Zu Gast im Labor der Zukunft

7.9.2017 – Die Digitalisierung bewegt die Chemiebranche und damit auch die Sozialpartner IG BCE Nord, VCI Nord und ChemieNord. Denn den Prozess der zunehmenden Digitalisierung gemeinsam zu gestalten, wirft eine Reihe an Fragen auf. Zum Beispiel: Wie sieht das Labor der Zukunft aus, welche Technik könnte bald Standard sein und welche Rolle spielt dabei der Mensch? Antworten auf diese Fragen lieferte die jüngste Sozialpartnerveranstaltung, durchgeführt gemeinsam mit dem niedersächsischen Ministerium für Wirtschaft, Arbeit und Verkehr, im smartLab der Universität Hannover - einem vollfunktionsfähigen Musterlabor der Zukunft.

Und so sieht es aus: Beim Betreten des Labors fällt der erste Blick auf die Möbel. Ähnlich zu IKEAS Erfolgsrezept modularer Regale und Schränke besteht auch das Labor aus mehreren wabenförmigen Schränken – und die beherbergen so einige Finessen, wie etwa einen integrierten Kühlschrank oder einen Roboterarm. Anhand eines Use-Cases aus der Biotechnologie führten die Wissenschaftler den Teilnehmern den Einsatz von Datenbrillen vor, demonstrierten wie die einzelnen Laborgeräte miteinander kommunizieren und luden zum selbst Ausprobieren ein. „Hier bekommt Industrie 4.0 ein Gesicht zum Anfassen“, betonte Ralf Becker, Landesbezirksleiter IG BCE Nord.
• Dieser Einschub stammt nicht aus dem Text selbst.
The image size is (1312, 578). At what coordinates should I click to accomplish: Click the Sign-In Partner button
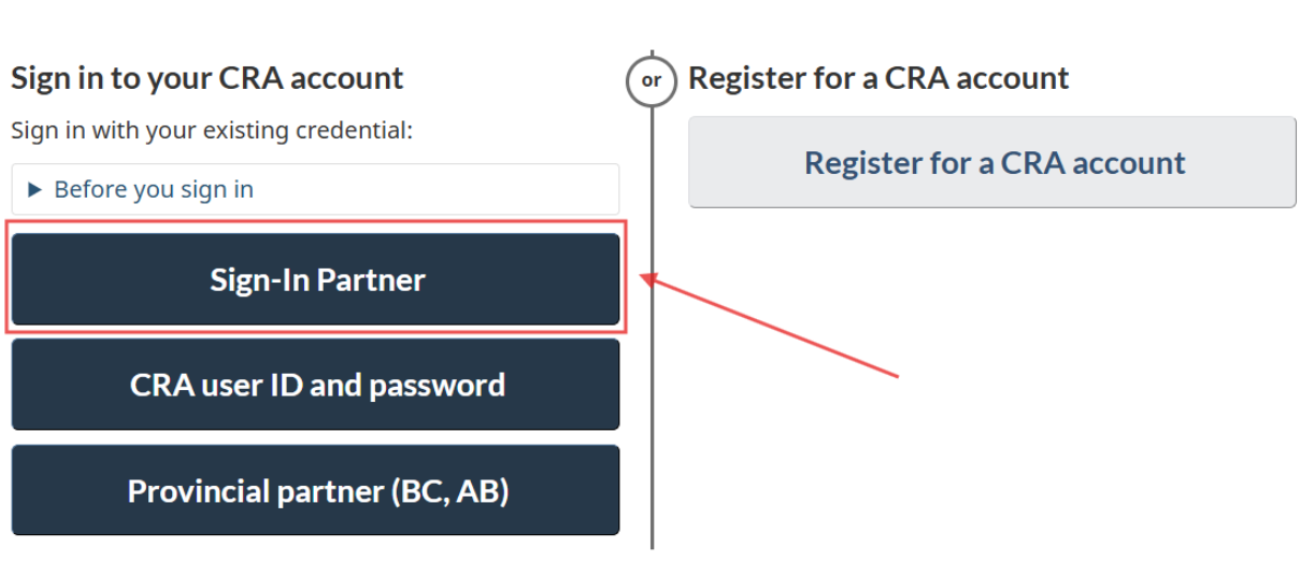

Expertenvorträge und Workshops vertieften im Laufe der Veranstaltung einzelne Aspekte wie zum Beispiel notwendige Qualifikationen von Mitarbeitern sowie Arbeitssicherheit und Gesundheit. Dabei wurde deutlich: Vorteilen wie etwa der Personalisierung von Arbeitsplätzen oder erhöhte Sicherheitsanforderungen verlässlich zu erfüllen, stehen eine Reihe möglicherweise negativer Faktoren gegenüber. So sollte sichergestellt werden, die soziale Interaktion unter Kollegen oder Kreativität nicht einzuschränken und insbesondere ältere Menschen auf dem Weg der zunehmenden Digitalisierung ausreichend einzubinden. Denn bauten Unternehmen bisher in der Regel auf Seniorität – das heißt, ältere Mitarbeiter erklären jüngeren Kollegen Abläufe und geben ihr Wissen weiter – dreht sich bei Fragen rund um die Bedienung neuer technischer Geräte das Blatt. Hier verfügen in der Regel jüngere Kollegen über einen Wissensvorsprung, erklärte Dr. Frank Nägele, Staatssekretär im Ministerium für Wirtschaft, Arbeit und Verkehr.  „Der limitierende Faktor der Digitalisierung wird künftig nicht mehr die Technik, sondern werden die Mitarbeiter sein.“

Neben der Akzeptanz der Mitarbeiter wird aber auch der Aufgabenbereich eine wesentliche Rolle dabei spielen, wie stark sich die Digitalisierung durchsetzt. „Während bei standardisierten Prozessen das Potenzial groß ist, ist es in der Forschung und Entwicklung geringer. Viele Fragen sind noch offen, auf die wir als Sozialpartner – und das ist die entscheidende Stärke unserer Branche – gemeinsam die bestmöglichen Lösungen finden werden“, fasste Dr. Jochen Wilkens, Geschäftsführer VCI Nord und Hauptgeschäftsführer ChemieNord, die Veranstaltung zusammen.

 

Staatssekretär Dr. Frank Nägele testet zusammen mit Dr. Frank Schneider und Dr. Jochen Wilkens den Telepräsenzroboter.

 

Das smartLab besteht aus einzelnen wabenförmigen Modulen, die nahezu
beliebig aneinandergesetzt werden können. 

 

In den Modulen sind eine Reihe an Technologien integriert. Dieses Foto zeigt einen Kühlschrank mit verschiedenen Proben.

 

Natürlich ebenfalls Teil der Grundausstattung: eine Heizplatte mit Magnetrührer ...

 

 

... und eine Waage.

 

 

 

 

Prof. Dr. Thomas H. Scheper von der Universität Hannover, demonstriert, wie mithilfe des Telepräsenzroboters auch
die Kommunikation mit anderen Standorten vereinfacht werden kann.